Abstract:
The nineteenth century is a period of transition, of great discoveries and also great contrasts. Strict morality, hypocrisy, charity and compassion are considered to be the pillars of Victorian society. Yet there is also another important principle that rigidly regulated the life of Victorians: religion. More specifically this century has seen the advancement of a great number of religious confessions which did not conform to the Anglican creed and that, for this reason, constituted the religious Nonconformity or Dissent.

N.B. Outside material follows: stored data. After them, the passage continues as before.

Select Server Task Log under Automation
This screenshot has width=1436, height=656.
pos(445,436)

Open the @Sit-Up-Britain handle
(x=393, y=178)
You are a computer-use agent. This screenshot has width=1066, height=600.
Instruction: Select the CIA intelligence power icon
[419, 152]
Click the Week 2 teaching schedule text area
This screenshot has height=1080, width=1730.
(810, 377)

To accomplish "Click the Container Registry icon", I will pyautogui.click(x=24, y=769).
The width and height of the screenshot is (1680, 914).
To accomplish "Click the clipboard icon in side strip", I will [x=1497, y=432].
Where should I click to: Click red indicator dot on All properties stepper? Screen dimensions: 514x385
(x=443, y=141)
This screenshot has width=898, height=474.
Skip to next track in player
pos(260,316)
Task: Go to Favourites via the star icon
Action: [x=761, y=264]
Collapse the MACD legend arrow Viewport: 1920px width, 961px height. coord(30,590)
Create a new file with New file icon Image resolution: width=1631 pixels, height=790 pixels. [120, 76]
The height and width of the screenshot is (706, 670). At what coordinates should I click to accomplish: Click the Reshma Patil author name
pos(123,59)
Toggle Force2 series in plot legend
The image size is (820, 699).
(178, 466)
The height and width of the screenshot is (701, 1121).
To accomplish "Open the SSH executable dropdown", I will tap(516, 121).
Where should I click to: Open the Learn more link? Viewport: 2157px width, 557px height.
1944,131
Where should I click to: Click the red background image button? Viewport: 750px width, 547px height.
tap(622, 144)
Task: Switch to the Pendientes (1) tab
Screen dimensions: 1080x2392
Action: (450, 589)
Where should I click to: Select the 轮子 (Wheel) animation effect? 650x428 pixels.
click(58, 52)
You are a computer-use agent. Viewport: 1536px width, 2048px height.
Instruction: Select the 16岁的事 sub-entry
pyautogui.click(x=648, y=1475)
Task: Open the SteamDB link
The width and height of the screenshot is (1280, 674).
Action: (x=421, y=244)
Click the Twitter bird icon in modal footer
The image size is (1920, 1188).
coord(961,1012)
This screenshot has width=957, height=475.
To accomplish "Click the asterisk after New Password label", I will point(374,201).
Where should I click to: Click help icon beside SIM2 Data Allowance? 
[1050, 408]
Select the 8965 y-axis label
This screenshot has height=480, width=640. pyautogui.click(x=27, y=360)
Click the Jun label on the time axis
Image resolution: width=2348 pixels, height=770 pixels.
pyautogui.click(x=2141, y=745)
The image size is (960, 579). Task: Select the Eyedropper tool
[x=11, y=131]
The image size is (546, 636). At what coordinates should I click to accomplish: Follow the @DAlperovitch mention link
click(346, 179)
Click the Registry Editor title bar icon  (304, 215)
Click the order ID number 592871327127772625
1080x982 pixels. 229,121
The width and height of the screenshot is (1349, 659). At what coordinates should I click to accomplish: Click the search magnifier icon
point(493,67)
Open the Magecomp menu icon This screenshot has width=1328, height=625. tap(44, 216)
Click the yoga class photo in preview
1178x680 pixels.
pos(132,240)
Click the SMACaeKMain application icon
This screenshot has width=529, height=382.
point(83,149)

Victorian authors were profoundly influenced and affected by the religious turmoil of their epoch, either because of a direct experience or a direct acquaintance with Nonconformist believers, ministers or preachers. Therefore the aim of this dissertation is to investigate how the contrast between the Established Church of England and its Dissenting counterpart profoundly influenced and affected the works of two important Victorian authors: Elizabeth Gaskell and George Eliot. The first chapter is devoted to an analysis of Dissent from an historical, political and social point of view in the light of the causes of the separation from the Church of England, the ways that Nonconformists were opposed both religiously and socially by Anglicans and how the diverse confessions originated, their similarities and their differences. The second chapter deals with religion, doubt and Dissent in a precise novel by Elizabeth Gaskell, North & South. It discusses the doubts and the Dissenting religious rebellion of some of the characters. The third chapter deals with the biographical features of George Eliot and Elizabeth Gaskell which are associated with their profound and strong relation with religion. In addition, the representations of Dissenting preaching in Adam Bede and Ruth are also discussed. The dissenting characters of the lay preacher Dinah Morris in Adam Bede and the dissenting minister Thurstan Benson in Ruth are to be analysed as representatives of two contemporary Dissenting doctrines.